— Assignment —
Some of the lines below need repeating. Reproduce exactly those between the lines holding "Мик (829, 1731)" and "Tekstovi (429, 1883)", inclusive.

--- Dataset excerpts ---

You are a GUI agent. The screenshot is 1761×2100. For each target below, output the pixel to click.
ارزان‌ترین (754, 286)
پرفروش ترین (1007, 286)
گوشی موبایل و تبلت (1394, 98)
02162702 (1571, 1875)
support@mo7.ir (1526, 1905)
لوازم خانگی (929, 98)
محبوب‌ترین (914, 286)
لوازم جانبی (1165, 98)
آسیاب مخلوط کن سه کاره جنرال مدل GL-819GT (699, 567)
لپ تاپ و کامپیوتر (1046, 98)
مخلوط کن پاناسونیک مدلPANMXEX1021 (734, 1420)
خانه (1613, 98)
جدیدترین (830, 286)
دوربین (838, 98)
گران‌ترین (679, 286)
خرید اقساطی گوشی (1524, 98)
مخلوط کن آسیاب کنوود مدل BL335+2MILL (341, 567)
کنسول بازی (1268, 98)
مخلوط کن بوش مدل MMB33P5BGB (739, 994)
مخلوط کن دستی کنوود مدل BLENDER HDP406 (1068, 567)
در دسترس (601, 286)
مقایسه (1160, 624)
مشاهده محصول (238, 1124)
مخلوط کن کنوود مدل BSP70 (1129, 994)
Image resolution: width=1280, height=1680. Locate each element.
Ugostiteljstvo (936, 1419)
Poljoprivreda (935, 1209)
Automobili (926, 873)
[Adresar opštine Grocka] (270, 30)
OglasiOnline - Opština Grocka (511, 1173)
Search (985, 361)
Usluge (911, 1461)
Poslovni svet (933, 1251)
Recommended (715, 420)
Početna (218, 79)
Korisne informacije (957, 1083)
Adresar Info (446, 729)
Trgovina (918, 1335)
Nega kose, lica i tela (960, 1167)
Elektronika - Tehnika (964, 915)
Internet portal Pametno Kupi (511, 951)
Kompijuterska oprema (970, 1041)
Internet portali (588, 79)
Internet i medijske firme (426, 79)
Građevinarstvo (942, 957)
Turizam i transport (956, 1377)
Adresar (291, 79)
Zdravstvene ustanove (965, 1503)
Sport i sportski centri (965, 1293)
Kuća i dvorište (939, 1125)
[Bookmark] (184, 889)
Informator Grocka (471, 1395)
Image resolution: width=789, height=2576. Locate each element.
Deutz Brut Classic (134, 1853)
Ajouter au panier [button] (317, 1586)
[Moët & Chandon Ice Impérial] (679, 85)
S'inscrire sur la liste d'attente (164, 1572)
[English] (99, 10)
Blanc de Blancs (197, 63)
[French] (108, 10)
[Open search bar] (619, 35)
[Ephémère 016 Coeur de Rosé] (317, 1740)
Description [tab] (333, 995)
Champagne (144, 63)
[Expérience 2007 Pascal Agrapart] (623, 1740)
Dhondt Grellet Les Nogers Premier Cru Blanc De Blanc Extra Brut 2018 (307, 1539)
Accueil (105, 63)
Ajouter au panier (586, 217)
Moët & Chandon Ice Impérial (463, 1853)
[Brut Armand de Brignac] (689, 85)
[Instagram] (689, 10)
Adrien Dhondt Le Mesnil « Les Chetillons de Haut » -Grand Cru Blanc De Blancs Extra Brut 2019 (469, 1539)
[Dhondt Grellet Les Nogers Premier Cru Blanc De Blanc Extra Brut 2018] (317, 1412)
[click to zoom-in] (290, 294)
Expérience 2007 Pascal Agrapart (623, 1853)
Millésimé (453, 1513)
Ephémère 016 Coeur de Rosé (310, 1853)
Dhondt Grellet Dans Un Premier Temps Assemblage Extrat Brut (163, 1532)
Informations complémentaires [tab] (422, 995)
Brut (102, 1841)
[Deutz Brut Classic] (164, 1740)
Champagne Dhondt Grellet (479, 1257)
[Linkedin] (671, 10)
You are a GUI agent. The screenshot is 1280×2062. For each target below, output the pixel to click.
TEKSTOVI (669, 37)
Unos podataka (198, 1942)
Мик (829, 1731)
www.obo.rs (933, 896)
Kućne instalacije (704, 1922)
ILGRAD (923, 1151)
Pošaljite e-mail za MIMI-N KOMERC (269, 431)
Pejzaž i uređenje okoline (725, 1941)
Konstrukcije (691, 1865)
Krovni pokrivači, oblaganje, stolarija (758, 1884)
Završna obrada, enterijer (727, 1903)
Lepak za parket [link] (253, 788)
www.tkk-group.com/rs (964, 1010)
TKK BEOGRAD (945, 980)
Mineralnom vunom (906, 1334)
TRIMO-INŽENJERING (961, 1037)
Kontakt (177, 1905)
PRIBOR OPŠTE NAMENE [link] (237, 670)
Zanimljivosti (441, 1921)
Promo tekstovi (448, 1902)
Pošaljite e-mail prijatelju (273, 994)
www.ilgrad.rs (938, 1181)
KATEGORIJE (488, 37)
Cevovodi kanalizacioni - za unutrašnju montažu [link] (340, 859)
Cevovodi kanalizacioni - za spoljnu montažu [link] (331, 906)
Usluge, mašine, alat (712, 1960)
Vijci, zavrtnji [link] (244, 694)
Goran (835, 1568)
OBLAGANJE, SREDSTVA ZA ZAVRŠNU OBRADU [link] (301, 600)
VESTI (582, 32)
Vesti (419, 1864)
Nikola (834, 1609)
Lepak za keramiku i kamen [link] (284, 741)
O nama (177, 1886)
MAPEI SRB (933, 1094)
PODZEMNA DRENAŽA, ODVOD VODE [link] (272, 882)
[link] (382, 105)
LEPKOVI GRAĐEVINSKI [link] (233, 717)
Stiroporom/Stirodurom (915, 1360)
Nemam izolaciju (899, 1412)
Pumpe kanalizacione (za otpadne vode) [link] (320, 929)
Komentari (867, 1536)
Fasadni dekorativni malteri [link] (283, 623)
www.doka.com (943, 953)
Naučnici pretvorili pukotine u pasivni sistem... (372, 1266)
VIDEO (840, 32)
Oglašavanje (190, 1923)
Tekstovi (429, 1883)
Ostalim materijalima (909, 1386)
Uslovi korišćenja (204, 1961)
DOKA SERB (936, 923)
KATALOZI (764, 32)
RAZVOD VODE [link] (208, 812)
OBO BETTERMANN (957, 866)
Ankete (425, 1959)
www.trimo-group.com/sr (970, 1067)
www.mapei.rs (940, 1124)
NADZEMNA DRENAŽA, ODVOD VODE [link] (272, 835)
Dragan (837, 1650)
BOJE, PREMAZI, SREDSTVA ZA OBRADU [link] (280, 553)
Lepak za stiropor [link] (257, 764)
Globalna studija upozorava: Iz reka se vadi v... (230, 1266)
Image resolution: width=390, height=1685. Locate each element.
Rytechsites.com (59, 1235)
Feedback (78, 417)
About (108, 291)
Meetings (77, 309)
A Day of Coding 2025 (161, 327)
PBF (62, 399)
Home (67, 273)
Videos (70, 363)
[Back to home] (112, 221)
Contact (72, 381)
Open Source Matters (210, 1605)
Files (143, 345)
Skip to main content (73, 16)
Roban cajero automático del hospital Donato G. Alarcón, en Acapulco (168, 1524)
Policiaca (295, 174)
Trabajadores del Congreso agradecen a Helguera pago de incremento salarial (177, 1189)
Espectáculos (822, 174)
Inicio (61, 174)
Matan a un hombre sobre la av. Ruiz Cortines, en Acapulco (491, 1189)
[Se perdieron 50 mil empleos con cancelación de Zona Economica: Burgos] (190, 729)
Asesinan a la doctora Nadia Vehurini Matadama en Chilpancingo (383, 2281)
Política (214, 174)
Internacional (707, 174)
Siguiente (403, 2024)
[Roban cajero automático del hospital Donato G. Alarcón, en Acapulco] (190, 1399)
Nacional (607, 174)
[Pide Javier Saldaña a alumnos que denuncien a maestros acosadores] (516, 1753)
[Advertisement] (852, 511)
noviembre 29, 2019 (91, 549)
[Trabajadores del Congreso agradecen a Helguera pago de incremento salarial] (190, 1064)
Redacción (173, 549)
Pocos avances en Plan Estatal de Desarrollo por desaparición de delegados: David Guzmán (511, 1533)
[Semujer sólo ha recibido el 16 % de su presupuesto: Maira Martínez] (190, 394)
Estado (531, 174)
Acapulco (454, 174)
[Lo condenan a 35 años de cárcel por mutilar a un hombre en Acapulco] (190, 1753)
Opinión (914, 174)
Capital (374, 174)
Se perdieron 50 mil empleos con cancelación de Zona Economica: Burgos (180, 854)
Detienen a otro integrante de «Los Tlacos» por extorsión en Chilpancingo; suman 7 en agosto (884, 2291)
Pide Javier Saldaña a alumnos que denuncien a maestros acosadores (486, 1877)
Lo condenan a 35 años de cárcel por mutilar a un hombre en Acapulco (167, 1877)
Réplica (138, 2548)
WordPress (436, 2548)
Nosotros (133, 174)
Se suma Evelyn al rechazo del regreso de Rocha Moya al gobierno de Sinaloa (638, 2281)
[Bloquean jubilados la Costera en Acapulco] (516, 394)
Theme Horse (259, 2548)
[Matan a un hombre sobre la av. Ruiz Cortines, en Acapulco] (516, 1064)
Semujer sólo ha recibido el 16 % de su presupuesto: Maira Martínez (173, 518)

---

— Answer for this exercise —
Мик (829, 1731)
www.obo.rs (933, 896)
Kućne instalacije (704, 1922)
ILGRAD (923, 1151)
Pošaljite e-mail za MIMI-N KOMERC (269, 431)
Pejzaž i uređenje okoline (725, 1941)
Konstrukcije (691, 1865)
Krovni pokrivači, oblaganje, stolarija (758, 1884)
Završna obrada, enterijer (727, 1903)
Lepak za parket [link] (253, 788)
www.tkk-group.com/rs (964, 1010)
TKK BEOGRAD (945, 980)
Mineralnom vunom (906, 1334)
TRIMO-INŽENJERING (961, 1037)
Kontakt (177, 1905)
PRIBOR OPŠTE NAMENE [link] (237, 670)
Zanimljivosti (441, 1921)
Promo tekstovi (448, 1902)
Pošaljite e-mail prijatelju (273, 994)
www.ilgrad.rs (938, 1181)
KATEGORIJE (488, 37)
Cevovodi kanalizacioni - za unutrašnju montažu [link] (340, 859)
Cevovodi kanalizacioni - za spoljnu montažu [link] (331, 906)
Usluge, mašine, alat (712, 1960)
Vijci, zavrtnji [link] (244, 694)
Goran (835, 1568)
OBLAGANJE, SREDSTVA ZA ZAVRŠNU OBRADU [link] (301, 600)
VESTI (582, 32)
Vesti (419, 1864)
Nikola (834, 1609)
Lepak za keramiku i kamen [link] (284, 741)
O nama (177, 1886)
MAPEI SRB (933, 1094)
PODZEMNA DRENAŽA, ODVOD VODE [link] (272, 882)
[link] (382, 105)
LEPKOVI GRAĐEVINSKI [link] (233, 717)
Stiroporom/Stirodurom (915, 1360)
Nemam izolaciju (899, 1412)
Pumpe kanalizacione (za otpadne vode) [link] (320, 929)
Komentari (867, 1536)
Fasadni dekorativni malteri [link] (283, 623)
www.doka.com (943, 953)
Naučnici pretvorili pukotine u pasivni sistem... (372, 1266)
VIDEO (840, 32)
Oglašavanje (190, 1923)
Tekstovi (429, 1883)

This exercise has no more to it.